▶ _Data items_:
==============================
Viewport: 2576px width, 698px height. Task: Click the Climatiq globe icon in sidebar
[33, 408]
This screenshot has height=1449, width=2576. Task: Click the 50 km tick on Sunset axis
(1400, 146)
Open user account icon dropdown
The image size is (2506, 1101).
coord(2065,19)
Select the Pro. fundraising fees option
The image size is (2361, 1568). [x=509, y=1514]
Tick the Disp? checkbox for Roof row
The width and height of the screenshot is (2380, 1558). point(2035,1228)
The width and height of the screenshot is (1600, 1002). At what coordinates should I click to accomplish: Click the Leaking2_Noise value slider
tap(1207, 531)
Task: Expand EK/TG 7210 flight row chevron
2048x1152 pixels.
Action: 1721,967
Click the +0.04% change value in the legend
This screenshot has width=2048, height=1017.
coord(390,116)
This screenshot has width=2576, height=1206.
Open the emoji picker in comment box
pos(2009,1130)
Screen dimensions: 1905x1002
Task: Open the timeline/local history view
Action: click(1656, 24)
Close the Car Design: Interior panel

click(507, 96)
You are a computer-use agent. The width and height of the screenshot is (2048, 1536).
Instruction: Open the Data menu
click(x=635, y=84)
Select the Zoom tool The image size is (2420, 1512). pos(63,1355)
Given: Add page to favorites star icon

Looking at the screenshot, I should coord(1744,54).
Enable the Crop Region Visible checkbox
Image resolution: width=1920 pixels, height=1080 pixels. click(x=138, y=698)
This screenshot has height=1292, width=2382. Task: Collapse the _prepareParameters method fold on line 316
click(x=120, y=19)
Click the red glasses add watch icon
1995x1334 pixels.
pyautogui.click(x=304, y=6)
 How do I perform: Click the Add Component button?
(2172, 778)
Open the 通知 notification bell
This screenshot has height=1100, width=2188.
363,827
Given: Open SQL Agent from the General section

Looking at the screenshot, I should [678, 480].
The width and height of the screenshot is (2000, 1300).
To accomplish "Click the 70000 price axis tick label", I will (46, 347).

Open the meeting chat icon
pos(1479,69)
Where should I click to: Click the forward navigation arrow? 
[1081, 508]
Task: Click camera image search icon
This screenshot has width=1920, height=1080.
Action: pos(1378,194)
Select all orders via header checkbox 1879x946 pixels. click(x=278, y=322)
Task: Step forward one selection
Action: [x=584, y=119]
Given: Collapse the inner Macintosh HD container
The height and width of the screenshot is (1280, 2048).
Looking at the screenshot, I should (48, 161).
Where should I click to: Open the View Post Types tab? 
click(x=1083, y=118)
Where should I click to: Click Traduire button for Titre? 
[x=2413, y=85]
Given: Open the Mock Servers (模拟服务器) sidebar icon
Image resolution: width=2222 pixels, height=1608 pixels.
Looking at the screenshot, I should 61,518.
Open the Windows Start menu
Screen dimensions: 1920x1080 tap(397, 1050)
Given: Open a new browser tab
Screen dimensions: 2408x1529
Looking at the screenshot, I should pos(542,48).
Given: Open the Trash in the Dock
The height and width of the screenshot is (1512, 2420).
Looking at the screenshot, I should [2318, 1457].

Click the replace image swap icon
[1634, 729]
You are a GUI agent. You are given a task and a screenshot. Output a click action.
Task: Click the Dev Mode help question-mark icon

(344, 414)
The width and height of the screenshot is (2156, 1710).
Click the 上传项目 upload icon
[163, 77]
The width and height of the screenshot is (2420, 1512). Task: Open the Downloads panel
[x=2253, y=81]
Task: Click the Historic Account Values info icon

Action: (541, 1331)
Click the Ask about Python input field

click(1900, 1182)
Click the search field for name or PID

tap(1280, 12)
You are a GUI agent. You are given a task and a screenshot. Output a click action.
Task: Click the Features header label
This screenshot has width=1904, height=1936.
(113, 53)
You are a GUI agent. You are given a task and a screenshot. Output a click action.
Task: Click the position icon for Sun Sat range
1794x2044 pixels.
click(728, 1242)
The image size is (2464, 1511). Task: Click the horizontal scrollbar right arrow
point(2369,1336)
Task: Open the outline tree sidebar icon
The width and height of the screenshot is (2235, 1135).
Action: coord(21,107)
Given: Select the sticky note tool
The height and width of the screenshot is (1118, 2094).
==============================
▶ _Activity_:
Write only the number of lines in the data above that include "tool".

▶ _Expected output_:
2